* WHAT IS ASKED *
Rewrite the lines below with "label text" renamed to "caption text" and everything else unchanged. Omit the pictures from the output.

* EXTRACTED DATA *
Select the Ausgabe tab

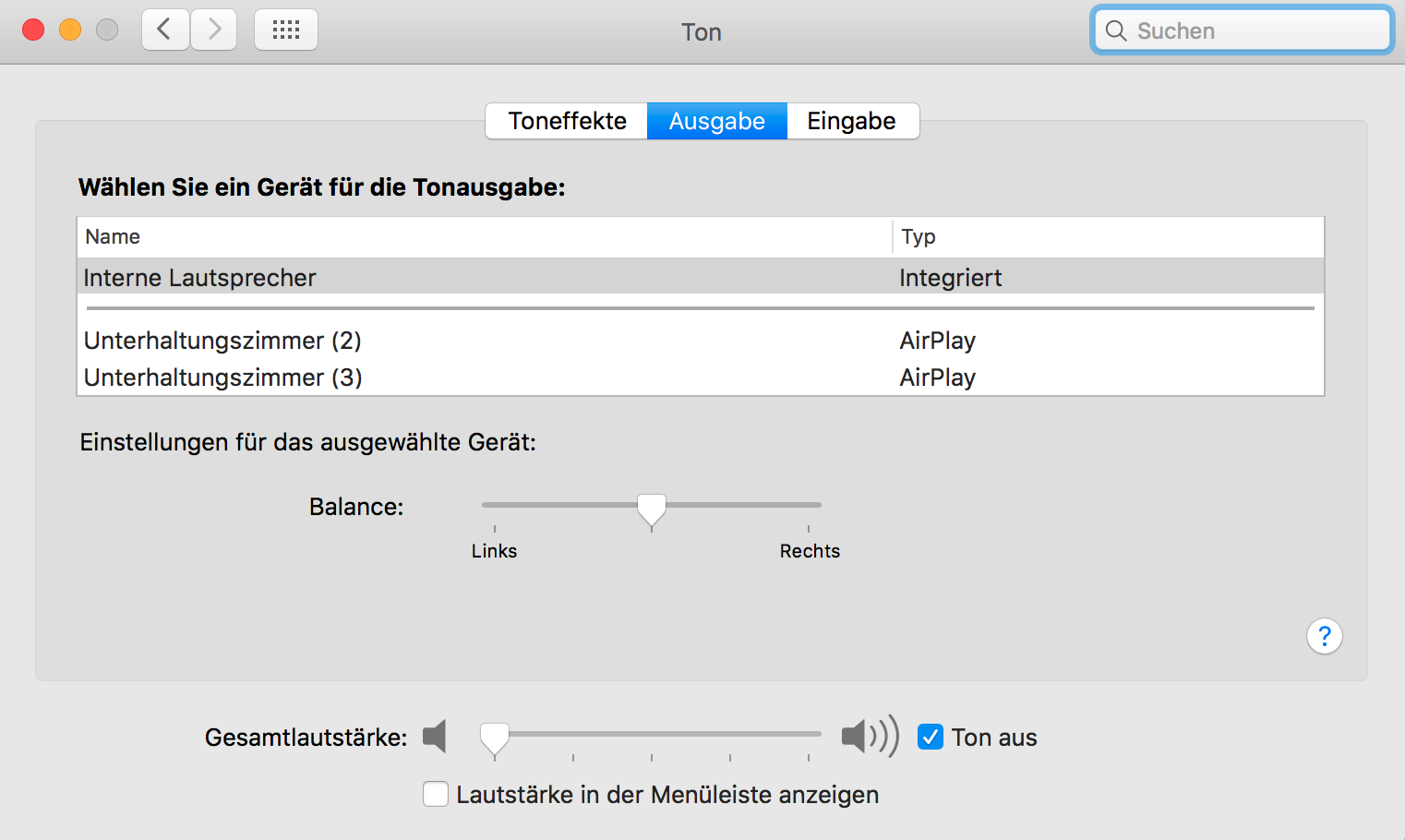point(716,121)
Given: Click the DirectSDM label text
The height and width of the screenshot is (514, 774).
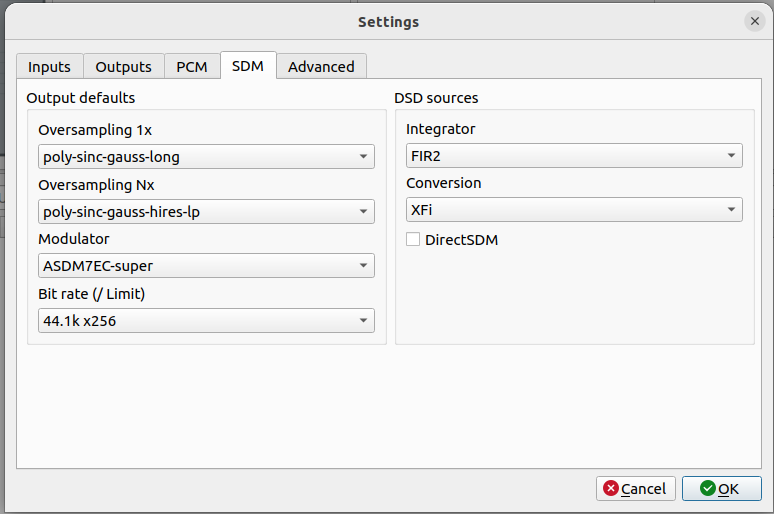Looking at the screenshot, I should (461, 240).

* RESPONSE BELOW *
Select the Ausgabe tab

point(716,121)
Given: Click the DirectSDM caption text
The height and width of the screenshot is (514, 774).
Looking at the screenshot, I should (461, 240).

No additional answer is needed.